* [Working data]
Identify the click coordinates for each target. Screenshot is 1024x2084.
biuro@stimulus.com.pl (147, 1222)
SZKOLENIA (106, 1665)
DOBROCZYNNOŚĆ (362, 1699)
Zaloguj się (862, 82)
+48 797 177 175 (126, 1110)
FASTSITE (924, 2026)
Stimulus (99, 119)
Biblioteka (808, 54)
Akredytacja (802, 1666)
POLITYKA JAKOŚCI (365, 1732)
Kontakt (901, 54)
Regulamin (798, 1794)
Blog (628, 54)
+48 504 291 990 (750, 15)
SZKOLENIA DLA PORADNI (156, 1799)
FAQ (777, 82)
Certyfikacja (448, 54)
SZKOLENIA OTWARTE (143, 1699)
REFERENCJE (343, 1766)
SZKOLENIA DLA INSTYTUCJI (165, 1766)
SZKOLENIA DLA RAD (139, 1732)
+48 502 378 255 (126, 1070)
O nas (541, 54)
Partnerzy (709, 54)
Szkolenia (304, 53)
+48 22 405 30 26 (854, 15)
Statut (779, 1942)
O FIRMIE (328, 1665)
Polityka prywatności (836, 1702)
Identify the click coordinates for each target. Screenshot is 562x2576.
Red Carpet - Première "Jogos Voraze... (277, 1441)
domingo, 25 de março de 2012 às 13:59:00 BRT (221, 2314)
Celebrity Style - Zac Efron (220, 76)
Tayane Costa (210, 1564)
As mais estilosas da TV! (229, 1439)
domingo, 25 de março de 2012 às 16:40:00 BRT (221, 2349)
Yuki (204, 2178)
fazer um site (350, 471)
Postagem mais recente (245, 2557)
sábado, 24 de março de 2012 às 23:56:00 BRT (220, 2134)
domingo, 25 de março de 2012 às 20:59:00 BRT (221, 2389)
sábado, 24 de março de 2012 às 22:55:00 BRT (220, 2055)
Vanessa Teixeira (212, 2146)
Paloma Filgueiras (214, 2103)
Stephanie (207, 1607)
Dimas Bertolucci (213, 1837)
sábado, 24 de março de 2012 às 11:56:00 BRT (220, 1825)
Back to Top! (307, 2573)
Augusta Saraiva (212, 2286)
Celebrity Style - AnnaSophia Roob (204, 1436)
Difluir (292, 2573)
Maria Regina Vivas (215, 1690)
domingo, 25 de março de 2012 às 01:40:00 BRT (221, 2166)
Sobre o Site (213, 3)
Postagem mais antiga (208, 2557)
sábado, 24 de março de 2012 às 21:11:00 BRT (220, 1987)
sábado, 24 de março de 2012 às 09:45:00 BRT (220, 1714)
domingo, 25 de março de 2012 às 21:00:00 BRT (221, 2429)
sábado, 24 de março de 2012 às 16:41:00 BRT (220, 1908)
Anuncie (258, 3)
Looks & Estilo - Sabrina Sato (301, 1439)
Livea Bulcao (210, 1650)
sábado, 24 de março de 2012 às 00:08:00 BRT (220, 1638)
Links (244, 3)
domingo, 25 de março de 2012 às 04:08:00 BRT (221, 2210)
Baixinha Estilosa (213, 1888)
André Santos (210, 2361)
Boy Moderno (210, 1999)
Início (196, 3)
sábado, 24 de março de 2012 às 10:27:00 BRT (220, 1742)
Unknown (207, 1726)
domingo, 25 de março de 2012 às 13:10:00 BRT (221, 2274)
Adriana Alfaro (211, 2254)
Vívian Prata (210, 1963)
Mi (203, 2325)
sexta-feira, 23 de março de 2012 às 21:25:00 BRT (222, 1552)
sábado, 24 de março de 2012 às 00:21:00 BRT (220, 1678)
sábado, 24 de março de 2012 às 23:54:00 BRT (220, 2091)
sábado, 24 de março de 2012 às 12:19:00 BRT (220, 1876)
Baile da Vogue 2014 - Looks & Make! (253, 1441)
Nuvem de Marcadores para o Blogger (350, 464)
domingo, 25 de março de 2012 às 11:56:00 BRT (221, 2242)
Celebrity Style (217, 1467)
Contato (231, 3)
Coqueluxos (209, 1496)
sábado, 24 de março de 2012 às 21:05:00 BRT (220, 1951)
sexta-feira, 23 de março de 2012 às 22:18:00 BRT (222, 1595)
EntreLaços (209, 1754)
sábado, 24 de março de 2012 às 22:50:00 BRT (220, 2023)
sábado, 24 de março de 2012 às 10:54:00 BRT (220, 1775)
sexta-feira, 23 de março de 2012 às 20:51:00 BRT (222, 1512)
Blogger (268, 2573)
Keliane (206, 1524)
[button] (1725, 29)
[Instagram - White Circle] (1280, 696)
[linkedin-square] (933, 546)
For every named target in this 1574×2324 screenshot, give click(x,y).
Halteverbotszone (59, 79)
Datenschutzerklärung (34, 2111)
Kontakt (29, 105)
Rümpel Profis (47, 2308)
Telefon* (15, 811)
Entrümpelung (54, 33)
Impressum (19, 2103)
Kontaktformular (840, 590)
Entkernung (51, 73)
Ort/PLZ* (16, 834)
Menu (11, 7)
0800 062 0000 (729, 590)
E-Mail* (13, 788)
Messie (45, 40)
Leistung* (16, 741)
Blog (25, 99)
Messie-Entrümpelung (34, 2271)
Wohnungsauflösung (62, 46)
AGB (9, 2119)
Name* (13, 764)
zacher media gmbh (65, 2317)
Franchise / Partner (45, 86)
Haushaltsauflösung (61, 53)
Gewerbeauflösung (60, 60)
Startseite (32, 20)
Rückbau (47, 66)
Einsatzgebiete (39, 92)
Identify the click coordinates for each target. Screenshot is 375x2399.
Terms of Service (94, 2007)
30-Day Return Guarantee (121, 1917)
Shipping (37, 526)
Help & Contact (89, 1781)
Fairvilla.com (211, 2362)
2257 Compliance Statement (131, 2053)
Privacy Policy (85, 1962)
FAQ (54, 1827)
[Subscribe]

* [Exercise instructions]
List each line in the entries above that contains the string "Entrümpelung".

* [Answer below]
Entrümpelung (54, 33)
Messie-Entrümpelung (34, 2271)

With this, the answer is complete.